A partir de agosto, São Miguel do Oeste vai colocar em prática um novo modelo de combate ao mosquito Aedes aegypti, transmissor da dengue, zika e chikungunya. A principal mudança é o uso de uma tecnologia recomendada pelo Ministério da Saúde, as “ouvitrampas”, armadilhas específicas para capturar ovos do mosquito.
O coordenador do setor de combate às endemias do município, Renério Dill, explicou que as armadilhas permitem identificar com mais precisão as áreas com maior presença do inseto. Com base nos dados coletados, as equipes poderão atuar de forma mais direcionada, reforçando as ações onde há maior risco.

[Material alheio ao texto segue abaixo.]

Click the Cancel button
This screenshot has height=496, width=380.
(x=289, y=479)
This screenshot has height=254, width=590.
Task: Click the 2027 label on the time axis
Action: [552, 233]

Hoje, a cidade conta com 63 armadilhas. Com a nova metodologia, o número vai subir para cerca de 180. As armadilhas ficam por cinco dias em locais previamente definidos, dentro de um raio de 300 metros, e depois são recolhidas para análise em laboratório. Um mês depois, o processo se repete no mesmo ponto.
Para que o plano funcione, a colaboração da população é essencial. Segundo Dill, as armadilhas precisam ser instaladas com pontualidade e os agentes precisam ter acesso facilitado aos imóveis. As visitas às casas e comércios já começaram. Os moradores devem assinar um termo de adesão autorizando a instalação dos equipamentos.
Mesmo durante o inverno, quando o mosquito tende a se reproduzir menos, o monitoramento continua. A ideia é montar um mapa atualizado da presença do Aedes aegypti nos bairros e concentrar os esforços nos locais mais críticos.